Thursday, August 21, 2014

Childhood Memories

Windsor Tea Kettle

Why is it that small things we remember growing up, seems to have such an influence on our taste, as adults ?

My grandma Ciss used a tea kettle on her stove to boil water.
It was a sturdy kettle made from chrome-plated copper, and built with a raised element at the bottom in order to conduct the heat more efficiently from her gas stove.
When the water was at boiling level, it whistled, to let you know it was ready.

It lasted a lifetime, or so it seemed to me.

As soon as I set up housekeeping, I always wished for one of those kettles.
I shopped specialty catalogues endlessly, until one day, I came across the very same kettle, in the Williams-Sonoma Kitchen Collection. "Imported from England" caught my eye.

My choice was the one made from solid copper, lined with tin, without the element, and more suitable for use with an electric stove top.
It was shipped with a lifetime warranty, and a lovely little keepsake card, telling how it was handcrafted, and the name of the original craftsman, whose talent it took to create it.

It gets used everyday, reminding me of all the times my grandma served pots of tea to family and friends alike.
The local "bobbies" (policemen), walking the neighborhood beat, were a staple around her kitchen table.

I can hear them now, shouting through the front door letterbox......."Put'the kettle on Ciss".


黄清华 Wong Ching Wah said...

I remember too !

Deb said...

What a fun memory. :)

Nellie said...

What wonderful memories, Jo, and what an amazing kettle!

Terry said...

That's a beautiful kettle! I have a whistling teapot too, but it's not nearly that pretty. I need the whistle so I don't forget it's on, lol.

Patsy said...

I know! that is great you found just the one.

Doc said...

Loved this post

racheld said...

My own Generations-removed-from- England Mammaw had a "kittle" which didn't whistle, but set up a great waft of steam from the spout. On the gas burner of that old Amana stove, it made a little growling sound when the bubbles began to form, and then a seashell-to-the-ear roar as the boil came.

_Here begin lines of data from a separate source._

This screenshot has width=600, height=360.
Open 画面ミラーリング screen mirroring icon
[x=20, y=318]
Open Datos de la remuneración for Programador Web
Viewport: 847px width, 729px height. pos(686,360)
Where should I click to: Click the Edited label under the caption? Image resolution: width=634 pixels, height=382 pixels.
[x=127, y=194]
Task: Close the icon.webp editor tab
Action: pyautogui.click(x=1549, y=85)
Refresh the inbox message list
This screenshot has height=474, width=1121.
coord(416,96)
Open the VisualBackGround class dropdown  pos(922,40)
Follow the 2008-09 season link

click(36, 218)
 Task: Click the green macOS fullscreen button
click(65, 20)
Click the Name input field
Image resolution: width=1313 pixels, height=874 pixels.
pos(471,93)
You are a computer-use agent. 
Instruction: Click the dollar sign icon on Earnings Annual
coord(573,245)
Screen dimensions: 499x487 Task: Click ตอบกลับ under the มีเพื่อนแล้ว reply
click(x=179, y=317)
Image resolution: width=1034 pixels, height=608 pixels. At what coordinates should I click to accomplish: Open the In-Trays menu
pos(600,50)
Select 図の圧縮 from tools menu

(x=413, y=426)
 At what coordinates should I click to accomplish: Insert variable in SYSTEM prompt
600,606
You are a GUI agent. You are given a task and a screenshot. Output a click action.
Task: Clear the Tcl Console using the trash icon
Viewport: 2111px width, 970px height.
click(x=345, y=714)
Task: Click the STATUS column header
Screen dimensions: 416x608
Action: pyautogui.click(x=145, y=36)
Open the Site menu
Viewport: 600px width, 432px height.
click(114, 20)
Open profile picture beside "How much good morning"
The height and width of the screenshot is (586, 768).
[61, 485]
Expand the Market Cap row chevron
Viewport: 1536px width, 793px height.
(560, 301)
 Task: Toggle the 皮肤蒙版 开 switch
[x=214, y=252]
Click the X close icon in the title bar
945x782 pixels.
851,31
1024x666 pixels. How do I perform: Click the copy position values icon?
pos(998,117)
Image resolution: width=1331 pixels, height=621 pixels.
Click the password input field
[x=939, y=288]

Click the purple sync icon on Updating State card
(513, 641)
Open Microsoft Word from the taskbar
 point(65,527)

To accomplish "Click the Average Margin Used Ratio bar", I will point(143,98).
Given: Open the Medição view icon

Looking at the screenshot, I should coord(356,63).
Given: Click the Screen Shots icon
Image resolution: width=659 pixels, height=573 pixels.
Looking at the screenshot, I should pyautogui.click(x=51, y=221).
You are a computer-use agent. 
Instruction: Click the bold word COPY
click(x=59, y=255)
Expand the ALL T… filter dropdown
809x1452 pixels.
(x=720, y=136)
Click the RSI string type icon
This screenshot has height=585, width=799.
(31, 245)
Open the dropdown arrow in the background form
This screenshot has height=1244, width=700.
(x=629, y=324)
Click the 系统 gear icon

Hers was a big old white enamel one, with a red rim around lid and spout-tip, to match the dishpan, several smaller pans, and even the chamberpot, before the house had a bathroom. That wonderful old teakettle was part of the spell of the Mysterious Magical Teapot, a short, eggplant-coloured McCormick Tea giveaway back in the forties. That pot took four teaspoons of Lipton leaves, a boiling of water to the tip-top, and, though she never strained up the tea into a pitcher with water as our Mothers did, she could go around a big Sunday dinner-table of eight people with those big old heavy frosted-grapevine goblets, pouring straight over ice in the glasses, and then later, around for seconds.

That pot grew in mythological proportions as we grew older and had homes of our own; we never DID figure out her magic for making that pot serve tea to such a crowd. Sis inherited the pot, but not the magic, but the story lives on.

Lovely reminder, and thank you for sharing such sweet memories of your own.


Jenny Woolf said...

I once knew someone who had a kettle very similar to that which was actually electric - a very early one. I must say there is nothing to beat a kettle on a stove, rather than an electric one.

Janice Kay Schaub said...

LOve it. Yes and that reminded me of our village bobby, he would stop in most evening on his way on the country route. He rode a bike and had to go about a mile down the hill to be sure the Red Lion was closed one time. Well when the weather was bad he would stop back after the ride back up the hill. My dad put a drop if whiskey in his tea to keep him warm.

Anonymous said...

Lovely post and beautiful kettle. My mother had a whistling stove-top kettle. Even now, when I hear a kettle whistle, I'm transported back to my childhood kitchen - happy days.